• What needs to be done:
Can you find the lines of the listing that include "Task" and copy every one?

• Data for review:
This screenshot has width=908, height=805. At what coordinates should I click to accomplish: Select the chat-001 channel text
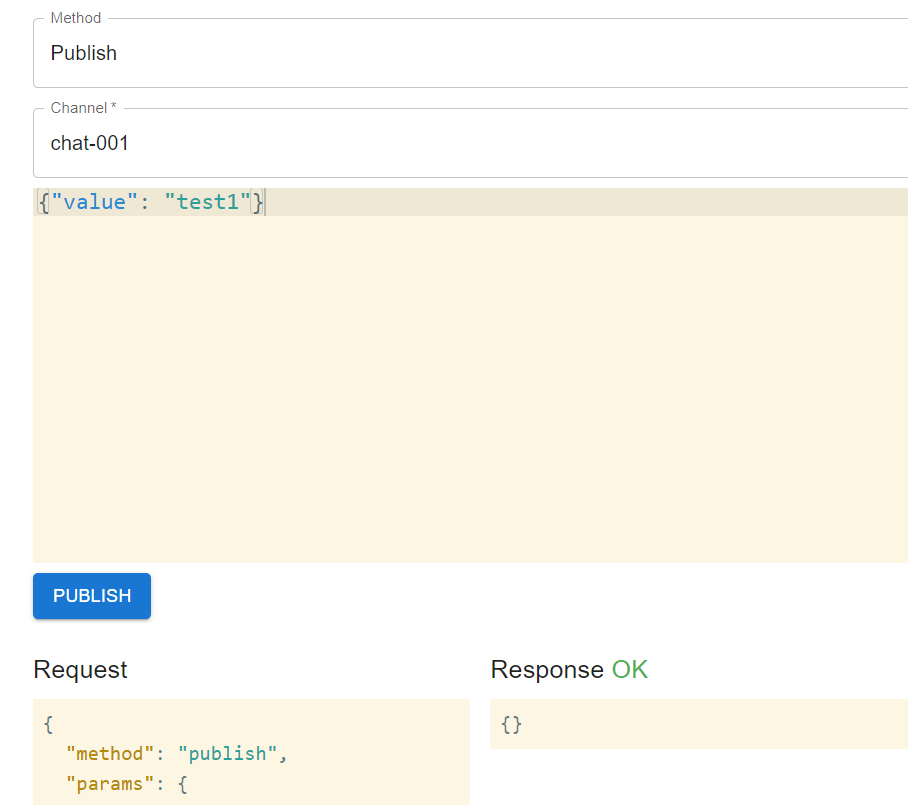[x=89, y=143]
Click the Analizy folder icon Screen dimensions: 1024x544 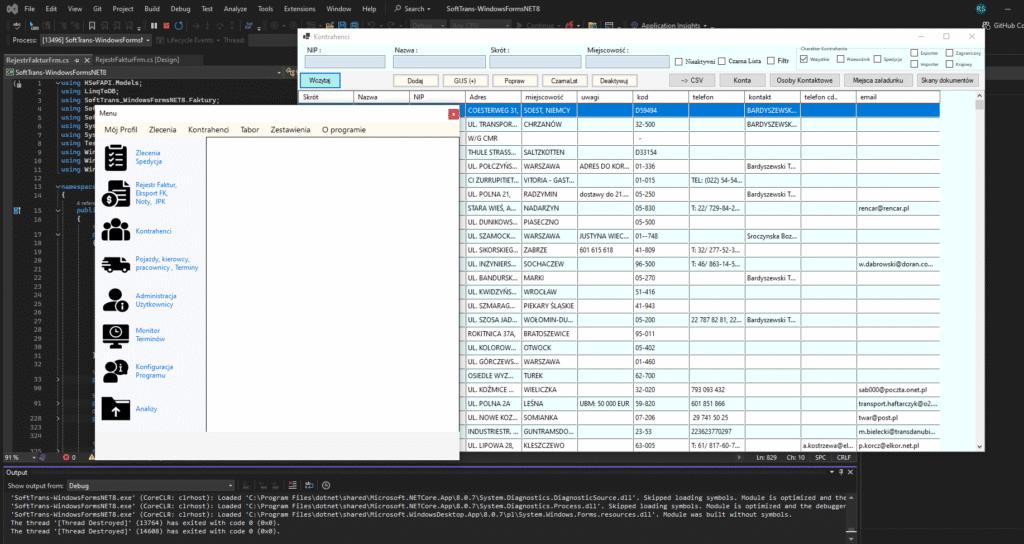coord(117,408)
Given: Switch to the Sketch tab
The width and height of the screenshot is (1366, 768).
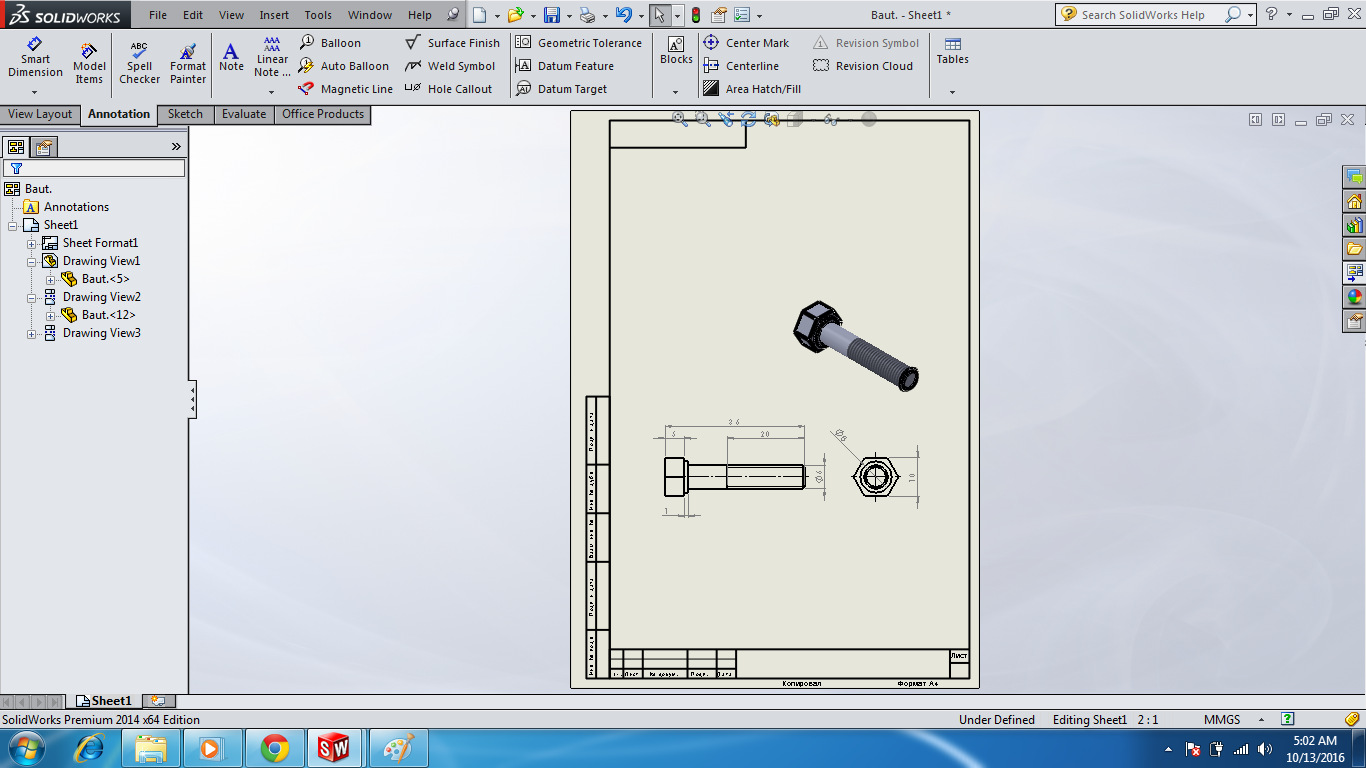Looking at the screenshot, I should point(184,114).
--
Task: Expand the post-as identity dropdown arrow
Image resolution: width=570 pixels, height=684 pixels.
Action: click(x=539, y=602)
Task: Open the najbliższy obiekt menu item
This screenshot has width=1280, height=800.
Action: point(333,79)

• Answer space:
Task: Expand the post-as identity dropdown arrow
Task: Open the najbliższy obiekt menu item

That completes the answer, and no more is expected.